En la plataforma Polymarket, los operadores estiman la probabilidad de que OpenAI no realice una oferta pública inicial antes de finales de 2026 entre un 30% y un 40%. Estas cifras hablan elocuentemente del escepticismo del mercado. Dentro de la empresa, según la información disponible, reina la división: la directora financiera, Sarah Friar, citando los enormes gastos de capital y las complejidades de la información pública, sugiere apuntar a 2027. Su oponente, el CEO Sam Altman, por el contrario, insiste en una salida más temprana.

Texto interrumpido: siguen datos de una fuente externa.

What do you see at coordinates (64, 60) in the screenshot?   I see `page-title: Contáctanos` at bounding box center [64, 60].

La volatilidad como advertencia
El caso de SpaceX se ha convertido en un poderoso catalizador de este debate. La colocación de acciones (ticker SPCX) a un precio de $135 por unidad el 11 de junio de 2026 atrajo $75 mil millones. En el primer día de negociación, las acciones se dispararon a $150, y para el 17 de junio, la capitalización de mercado de la empresa superó brevemente los $2 billones. Sin embargo, la euforia dio paso a una fuerte caída. Ya para el 26 de junio, SPCX cotizaba alrededor de $152.86, volviendo prácticamente al precio de colocación después de una serie de descensos de dos dígitos.

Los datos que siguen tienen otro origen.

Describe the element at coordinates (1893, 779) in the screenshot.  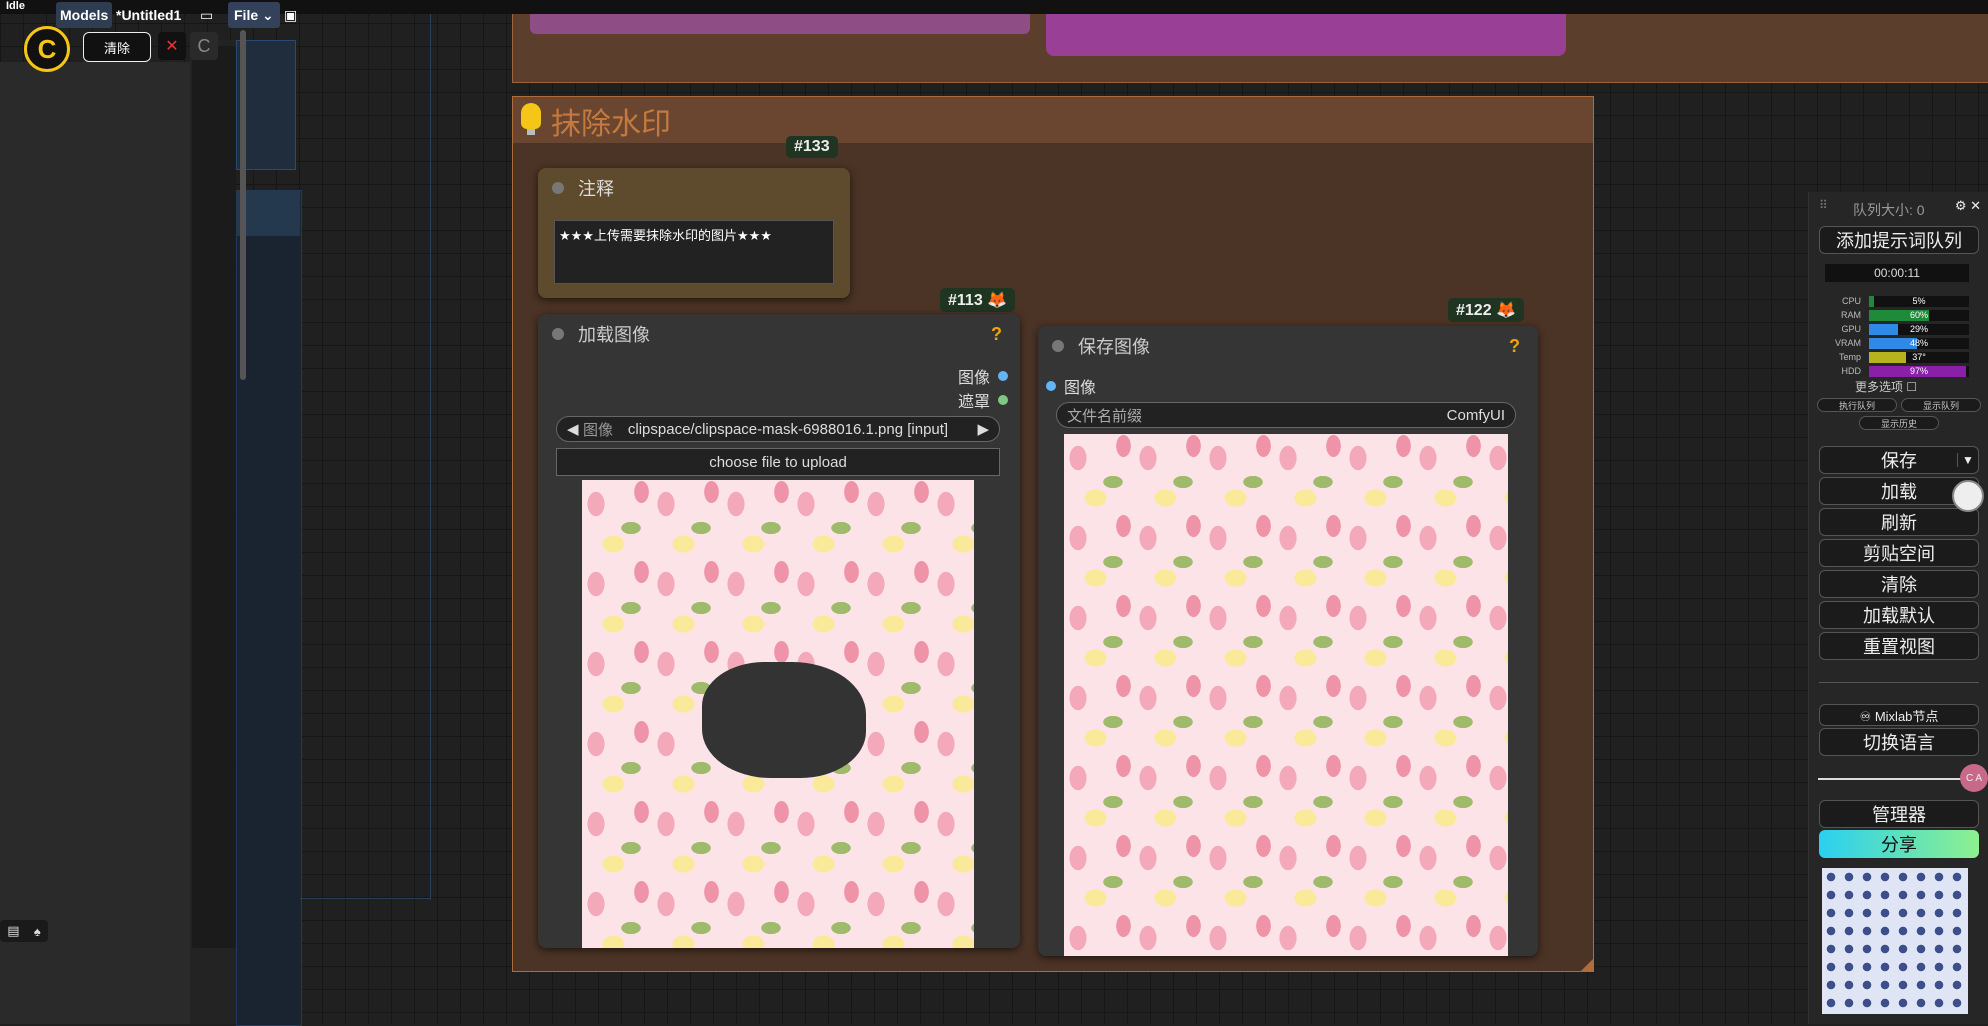
I see `slider` at that location.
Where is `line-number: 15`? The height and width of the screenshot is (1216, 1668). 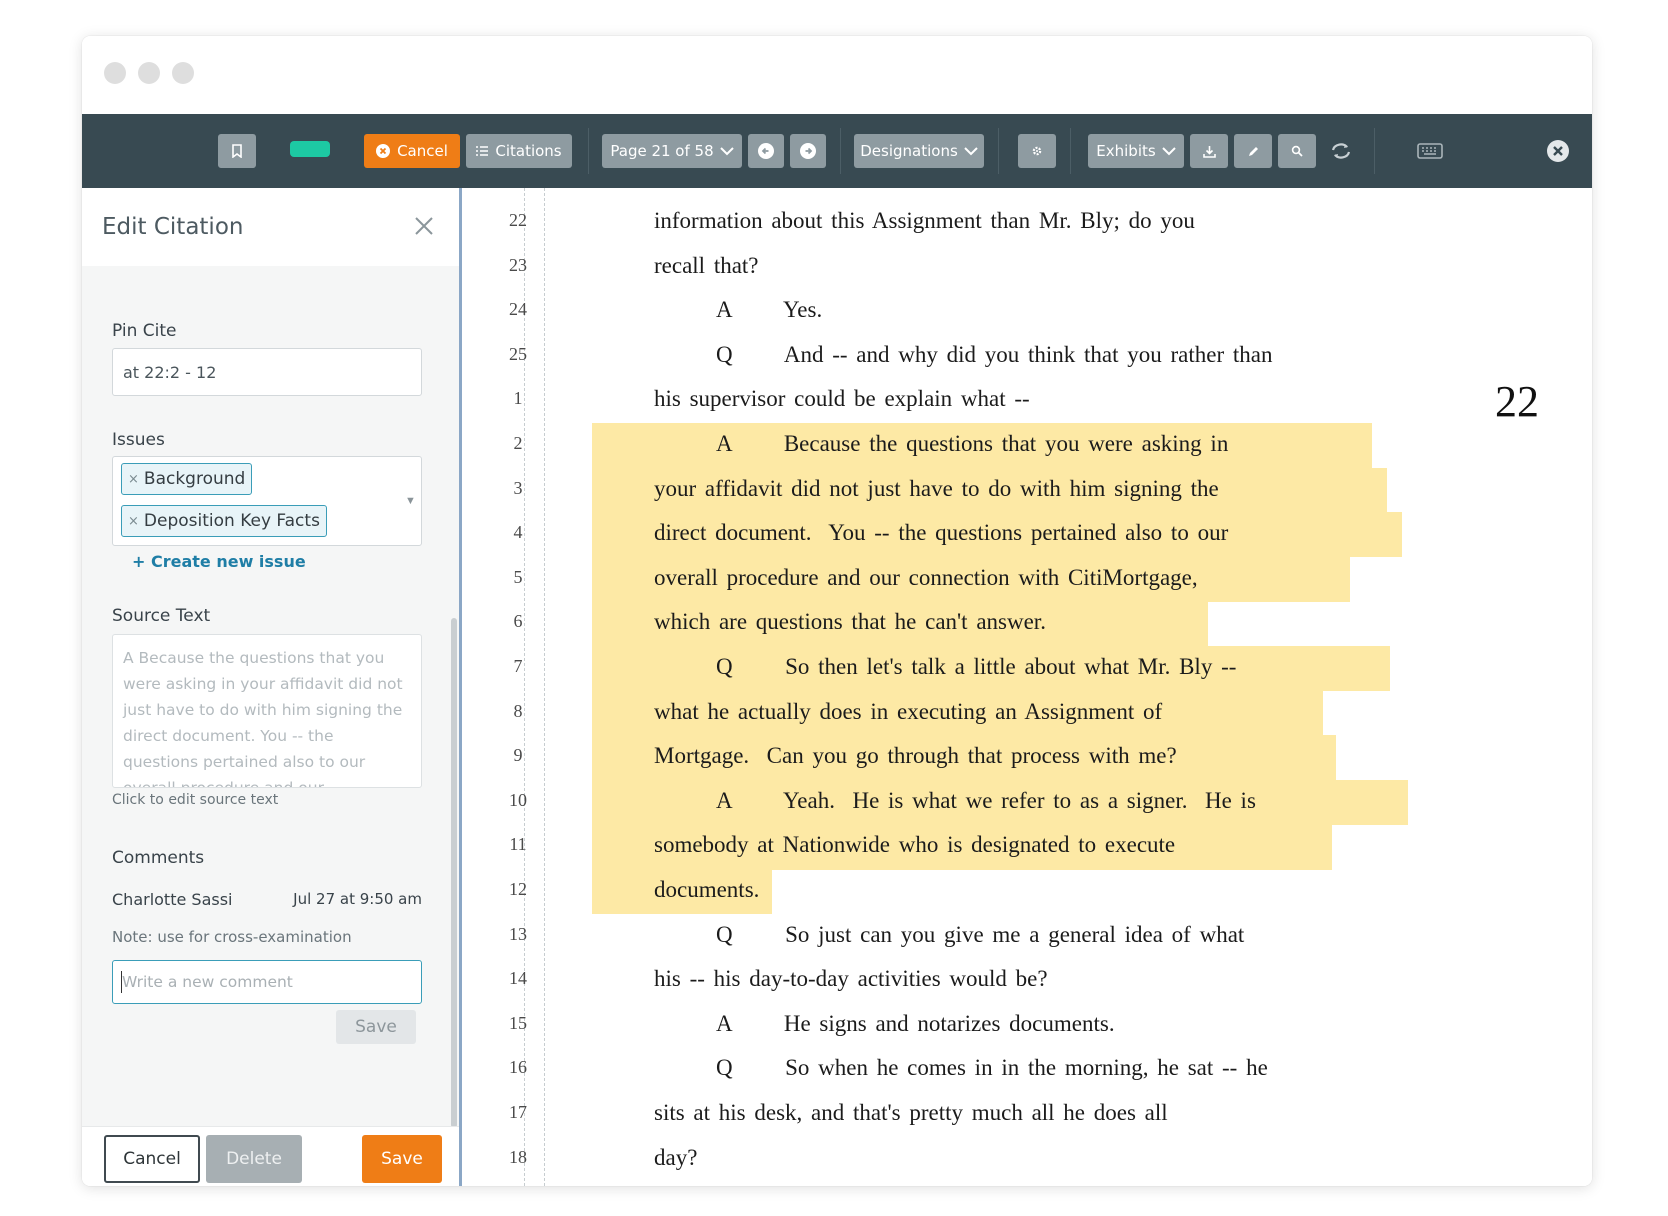 line-number: 15 is located at coordinates (518, 1022).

Esta volatilidad —primero un ascenso vertiginoso, luego una corrección del 25-30%— ahora, según fuentes internas, influye directamente en las decisiones de la junta directiva de OpenAI. La empresa presentó una solicitud confidencial ante la SEC el 8 de junio, pero dejó claro de inmediato que los plazos concretos no están definidos. "No tenemos prisa porque hay tareas que son más fáciles de resolver siendo una empresa privada", declararon en OpenAI.

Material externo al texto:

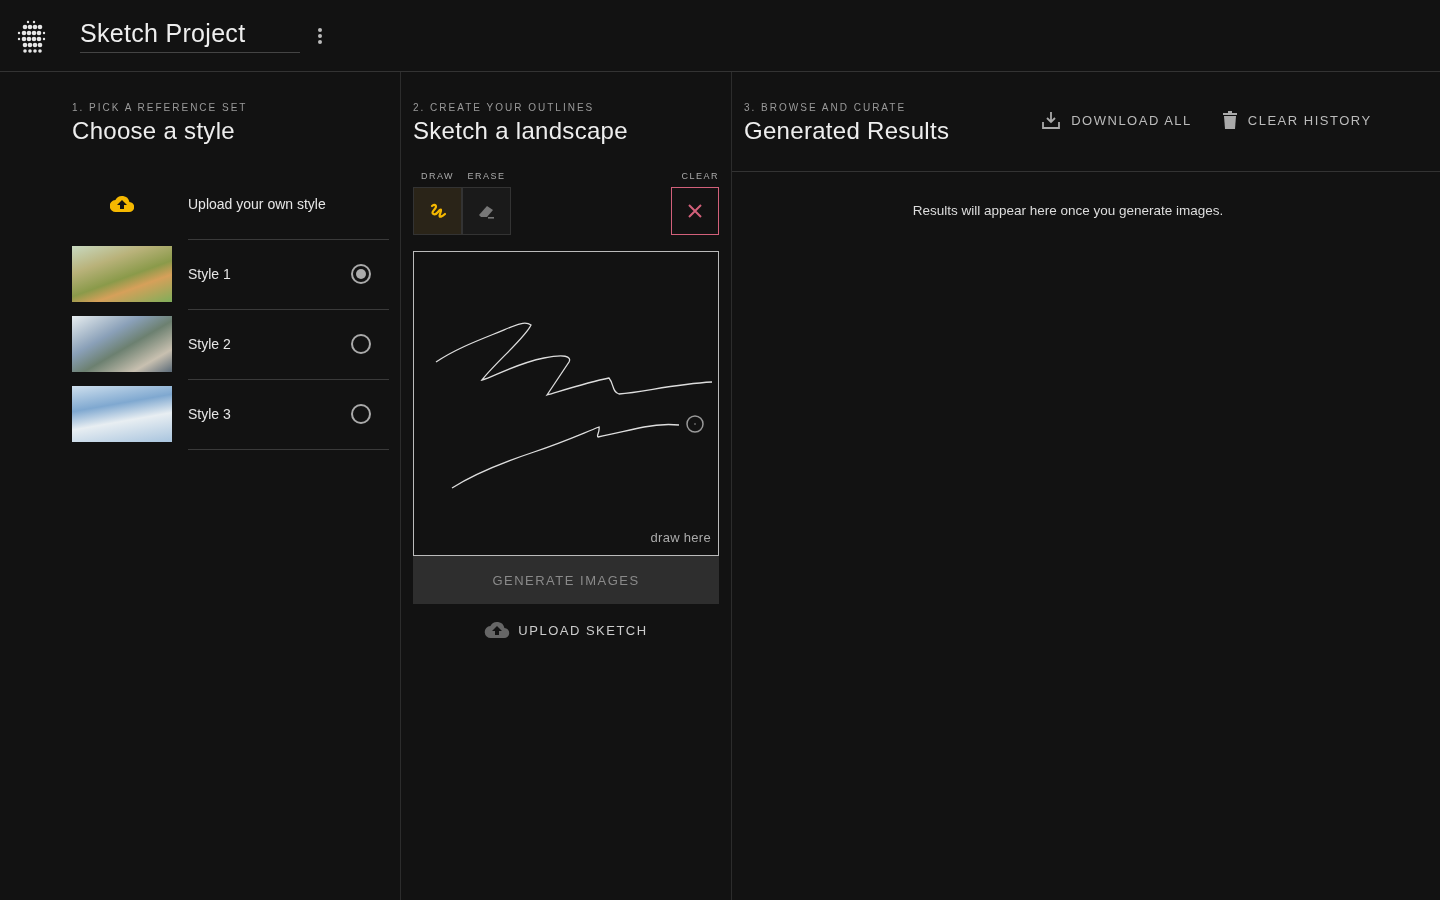 Image resolution: width=1440 pixels, height=900 pixels. Describe the element at coordinates (695, 424) in the screenshot. I see `brush-cursor-icon` at that location.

Las apuestas son más altas que nunca
La última valoración privada de OpenAI alcanzó los $850 mil millones. Con ese nivel de expectativas, el mercado público no perdona los errores. Incluso las colocaciones más sonadas deben enfrentarse ahora a una dura evaluación de la rentabilidad y los riesgos una vez finalizado el período de bloqueo. La ventana para la salida a bolsa de OpenAI sigue abierta, pero la situación sigue siendo extremadamente incierta.
Opinión de experto: La historia de SpaceX es una llamada de atención para todo el sector de alta tecnología. El mercado ya no está dispuesto a pagar por promesas; exige resultados financieros concretos. OpenAI, con sus gigantescos gastos en infraestructura y plazos de monetización poco claros, se encuentra en una zona de alto riesgo. Retrasar la OPV podría no ser una señal de debilidad, sino, por el contrario, el único paso razonable para preservar el valor a largo plazo.